Par contre, le quadragénaire, qui porte une tenue traditionnelle sénégalaise, reconnaît que c’est une part importante du PNB. Il parle de sommes pouvant avoisiner ou atteindre le milliard, pour les plus grandes institutions bancaires.

À la Société générale Sénégal, ex-SGBS, établie au Point E aussi, le préposé à la sécurité a assimilé le réflexe de proposition de désinfectant, une forte exhalaison de menthe se dégage du produit vaporisé sur les mains des clients. Jamais 2 sans 3 dit l’adage, une fin de non-recevoir nous est servie au motif que parler de l’état des activités est du ressort du service de la communication.

‘’Ces derniers jours, on note plutôt des envois locaux vers les pays touchés par le confinement’’

Dans une agence Attijariwafa, une dame en grand boubou mauve assorti à son foulard, des lunettes transparentes aux branches dorées et une écharpe rouge enroulée autour du cou, qui a préféré taire son nom, accepte enfin de lever un coin du voile. Elle révèle un détail, dans notre quête de l’information. Une des données amenées par la pandémie actuelle et la situation de confinement est une inversion de la tendance habituelle sur les transactions qu’elle explique : ‘’D’habitude, ce sont les émigrés qui envoyaient de l’argent. Or, beaucoup d’entre eux sont dans le secteur de l’informel. Par conséquent, avec le confinement dû à la Covid-19, ils n’ont plus les moyens de travailler. De ce fait, ces derniers jours, on note plutôt des envois locaux vers les pays touchés par le confinement.’’

Aux allées Seydou Nourou Tall, dans une grande bâtisse aux volets gris, se trouve la Direction générale de Ria. La structure spécialisée dans les transferts, malheureusement, a cessé le travail en présentiel. Seule la sécurité est sur les lieux. La raison est simple, suivant la note affichée à l’entrée du siège national de Ria : ‘’Fermeture bureaux pour cause de confinement Covid-19.’’ Une fermeture jusqu’à nouvel ordre. Mais la structure, toujours joignable par mail et par téléphone, a enregistré notre requête, introduite dans le circuit. Mais jusqu’au moment où nous écrivons ces lignes, nous n’avons pas encore reçu de réponse de la direction générale et de son service comptable qui, seuls, disposent des statistiques de la boîte.

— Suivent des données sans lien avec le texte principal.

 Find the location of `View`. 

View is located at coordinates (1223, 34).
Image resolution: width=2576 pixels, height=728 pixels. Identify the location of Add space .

Mesurer les difficultés rencontrées par les structures de transfert d’argent, à cause du confinement en vigueur dans plusieurs pays en Europe, est très difficile, à ce stade. Aucune donnée chiffrée n’est, pour le moment, disponible. Mais, d’ores et déjà, autant les banques que les institutions de microfinance, les simples structures de transfert notent toutes un recul des démarches allant dans le sens de retirer ou d’envoyer de l’argent. Elles craignent une baisse continue des émoluments tirés de ces prestations. Et surtout, les agences qui ne font que cette activité redoutent un dépôt de bilan qui menace de nombreux emplois actuellement et à terme.